Comment last updated at 2021-09-28 14:12:03 UTC

mrclary · 2021-09-18T21:45:23Z

@ccordoba12, jellyfish is only available on conda-forge, so we may need to do something there.

ccordoba12 · 2021-09-18T22:44:19Z

Thanks for your help with this @mrclary! @andfoy will take a look at it next week to see if we can use the hamming algorithm instead of jaccard.

andfoy · 2021-09-23T15:46:51Z

Thanks for the improvement @mrclary, as for the difference between the algorithms, the Jaccard one refers to the Jaccard similarity, which is simply the token-wise intersection over the union, that is, the sum of the characters that match per position over the total number of character, whereas the Hamming distance computes the total number of edits (additions, subtractions) that are required to transform a string into another.

We were using the Jaccard distance because it resulted faster from the previous distance (Jaro-Wrinkler, an edit distance as well) because it just relied on local information rather on character neighborhoods. Since this PR improves the runtime again, I think there is no problem, because we're looking for a distance between code blocks that might tell us if they are both similar or not, the only caveat is that heuristic threshold that we use to decide if two strings are the same or not, which we set to 0.8. Unless users complain about code folding mismatches, I think we can leave it as it is, otherwise we might need to increase it.

mrclary · 2021-09-23T17:02:19Z

@andfoy, sounds good. We can always adjust the threshold if needed.
@ccordoba12, what should we do about jellyfish on conda-forge? I remember we had some issues dealing with that when we were upgrading the rtree version.

ccordoba12 · 2021-09-27T02:37:41Z

@mrclary, please rebase on top of the latest 5.x because I moved our tests to use conda-forge in PR #16492. That will solve the failures you're seeing here.

spyder/dependencies.py

ccordoba12 · 2021-09-27T02:44:12Z

spyder/plugins/editor/widgets/codeeditor.py

-        6500: 1800
-    }
+    # linting results arrive
+    SYNC_SYMBOLS_AND_FOLDING_TIMEOUT = 500  # milliseconds


As the constant's name says, this controls updating folding and symbols. So removing the timeouts we have for different file sizes will introduce sluggishness when people have the outline pane visible.

So please revert this change and the others related to it.

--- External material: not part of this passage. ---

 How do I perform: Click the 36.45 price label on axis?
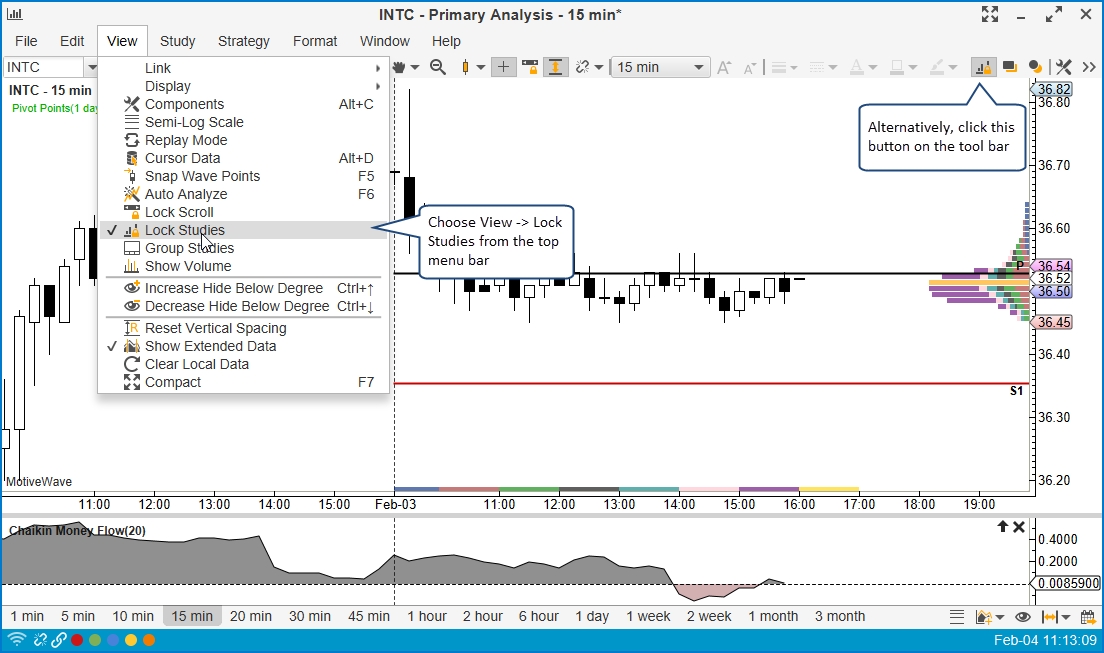pyautogui.click(x=1054, y=322)
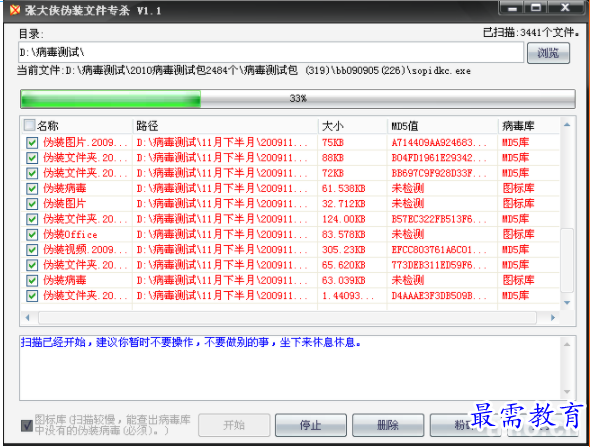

I don't find any affect when the outline pane is visible. Updating the outline explorer pane seems to take less than 150ms when viewing the codeeditor.py (5000+ lines, 250+ definitions) and did not affect typing latency in the editor in my tests. I can revert, but I don't think it's necessary. If there is concern for older, slower systems, I think keeping a single timeout may still be better (simpler) and just increasing the timeout (1000ms?).

This is not correct on my tests. In the gifs below I used our codeeditor.py file, and I disabled folding and only have the outline visible so we can have a fair comparison between 5.x and this PR:

This PR

5.x

mrclary · 2021-09-27T21:47:33Z

@ccordoba12, I could not tell what your issue was from the gifs that you posted. If you were experiencing latency, then I could not distinguish it from your typing cadence. Nevertheless, for the sake of getting this PR through, I reverted the tiered timeout.

I must however, point out that this tiered timeout paradigm does not really solve the problem. If you are experiencing any latency due to symbols being updated, then that latency will always be experienced when typing at some small time after the timeout expires but before the symbols update is complete. The real issue, then, is the performance of updating the symbols. I don't know what this is on your system, but I indicated <150ms for me on my system when testing one of our largest files. If the performance cannot be improved, then perhaps we should explore using a Qthread for it, so it does not interrupt the Editor.

ccordoba12 · 2021-09-28T02:06:36Z

I could not tell what your issue was from the gifs that you posted. If you were experiencing latency, then I could not distinguish it from your typing cadence

The pauses you can see in the first gif are caused by latency in the editor, not because I paused while writing. I'm not the best typist, but I think it's clear that in the second gif I'm typing at a higher speed and with less errors. But that was because I was not seeing almost any delay on the text I was writing that distracted me.

I must however, point out that this tiered timeout paradigm does not really solve the problem.

We are perfectly aware of that. This is just the best we can do for now (see below).

The real issue, then, is the performance of updating the symbols. I don't know what this is on your system, but I indicated <150ms for me on my system when testing one of our largest files.

According to usability studies. if actions take longer than 175ms, people think something is broken or malfunctioning with your program. If we apply the same reasoning here, if people see delays closer to that, they'll probably think something isn't working properly.

If the performance cannot be improved, then perhaps we should explore using a Qthread for it, so it does not interrupt the Editor.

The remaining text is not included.